Em “O Urubu é um triste”

Quem vem ao mundo marcado
Felicidade não tem
Mudar destino traçado
Ninguém consegue, ninguém

Quem nasce feio, enjoado
Tem sofrimento, tem dor
Por todos não desejado
Não tem vintém, nem amor

O urubú é um triste
Por ter nascido urubu
No mundo gente existe
Passando por cururu
O sabiá é invejado
Por ser feliz cantador
Conquistador afamado
Cantando versos de amor

O homem tem sua vida
Nas mãos de Nosso Senhor
Pra uns, estradas florida
Pra outros, só dissabor
Se a coruja um dia
Chegasse a ser beija-flor
Naturalmente eu teria
Dinheiro, paz e amor (Nelson Valença)


Nelson Valença retrata o urubu, nesta música, como um animal sem sorte por ser aquele que vive a comer restos mortais e que ninguém dá valor. Algumas pessoas têm nojo da ave por ela ser assim. É uma ave de rapina que circula no ar à procura de carniça que é seu único alimento. Porém, o urubu tem um significado muito importante: representa uma pessoa muito respeitada, amigável, generosa e fácil de lidar. Mas quando o assunto é o seu dinheiro, seu tempo ou suas preocupações, nada ou ninguém é mais importante. Isso demonstra que deve aprender muito ainda sobre o crescimento da alma.


Em “Penas do Tiê”

Vocês já viram lá na mata a cantoria
Da passarada quando vai anoitecer?
E já ouviram o canto triste da araponga
Anunciando que na terra vai chover?

Já experimentaram guabiroba bem madura
Já viram as tardes quando vai anoitecer?
E já sentiram das planícies orvalhadas
O cheiro doce das frutinas muçambê ê

Pois meu amor tem um pouquinho disso tudo
E tem na boca a cor das penas to tiê

Quando ela canta os passarinhos ficam mudos
Sabem quem é o meu amor, êle é você (Heckel Tavares)

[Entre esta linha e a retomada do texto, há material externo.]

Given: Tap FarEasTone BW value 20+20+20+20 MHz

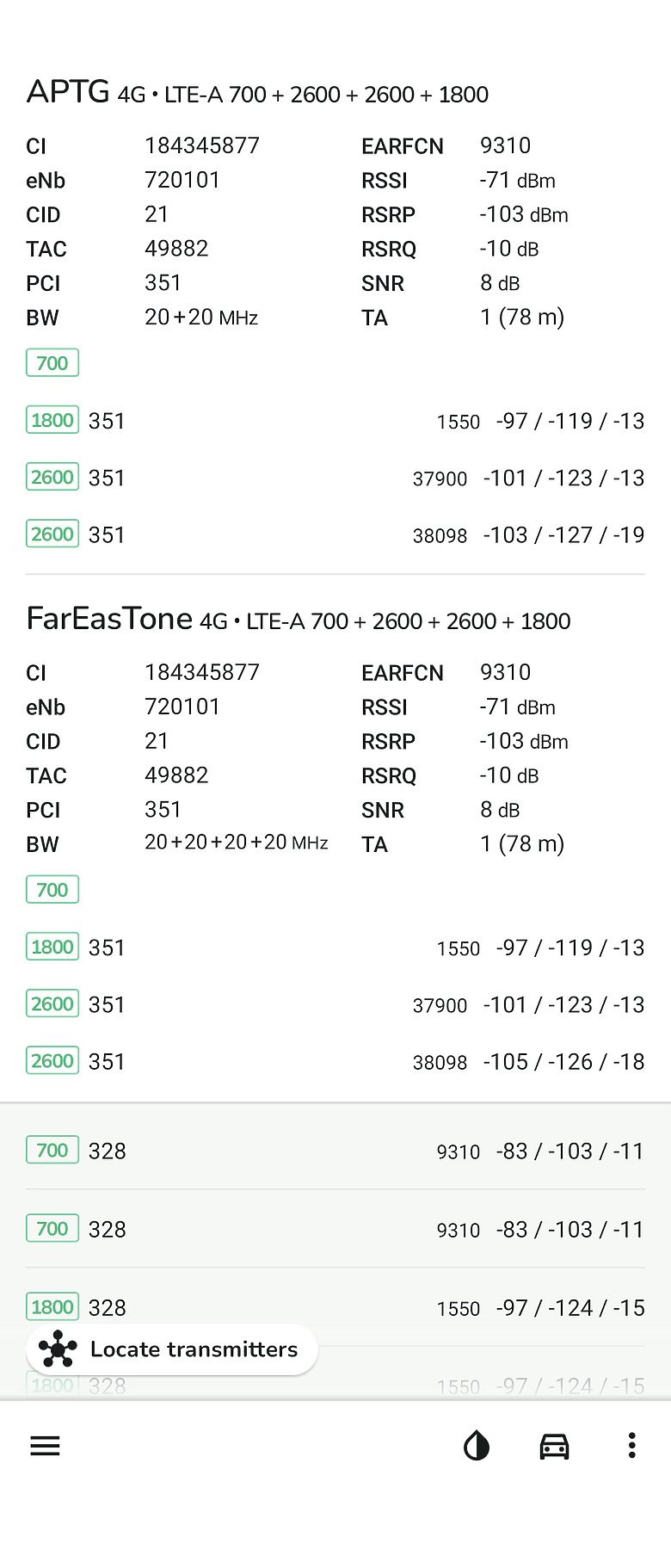Looking at the screenshot, I should [x=236, y=843].
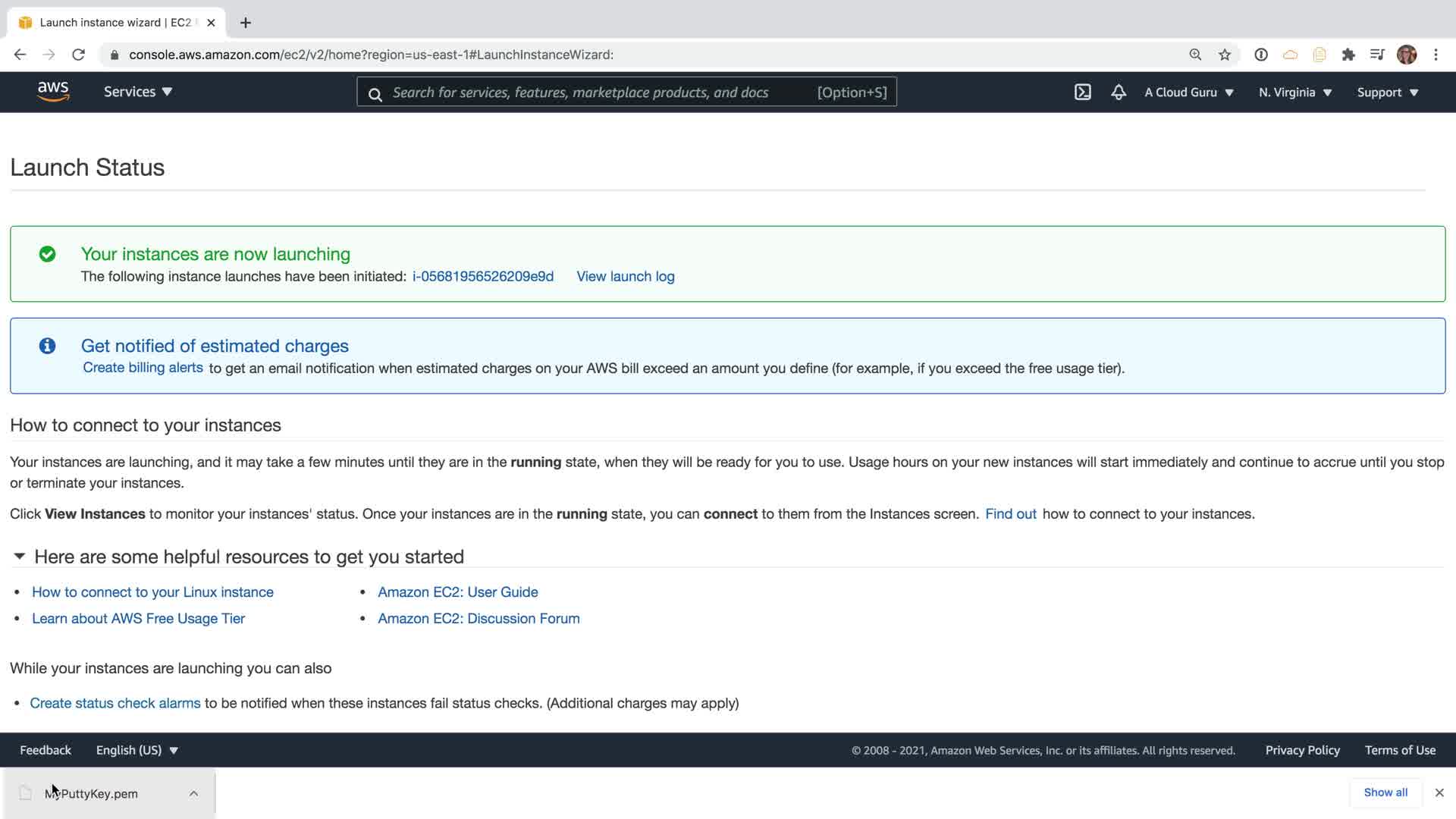The image size is (1456, 819).
Task: Click the AWS logo home icon
Action: click(x=53, y=92)
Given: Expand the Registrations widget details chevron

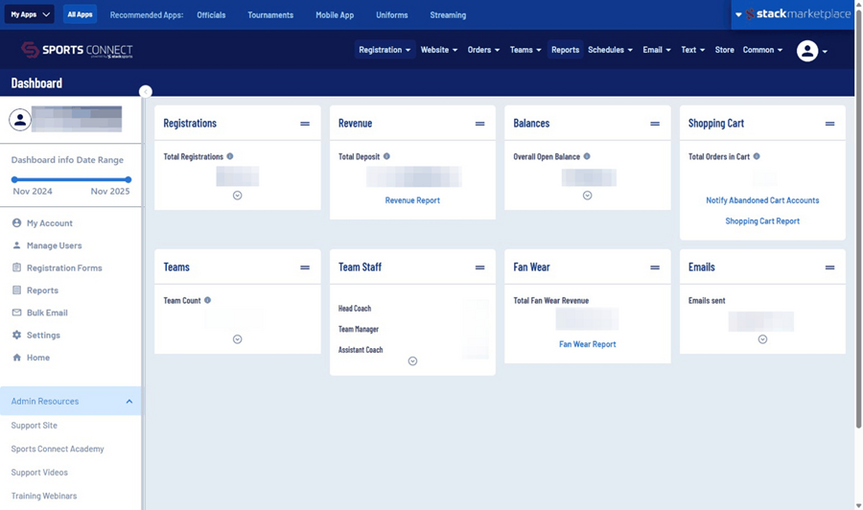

O Tiê é uma ave sul-americana passeriforme da família dos traupídeos reconhecida pela beleza de sua plumagem vermelha. Nessa canção, Heckel quis mostrar que a boca da sua amada tem a cor das penas do tié, pois ele tem penas lindíssimas. A plumagem do macho é de um vermelho-vivo, que lhe deu origem ao nome. Partes das asas e da cauda são pretas. A espécie apresenta dimorfismo sexual, sendo que a plumagem da fêmea é menos vistosa, de cor parda.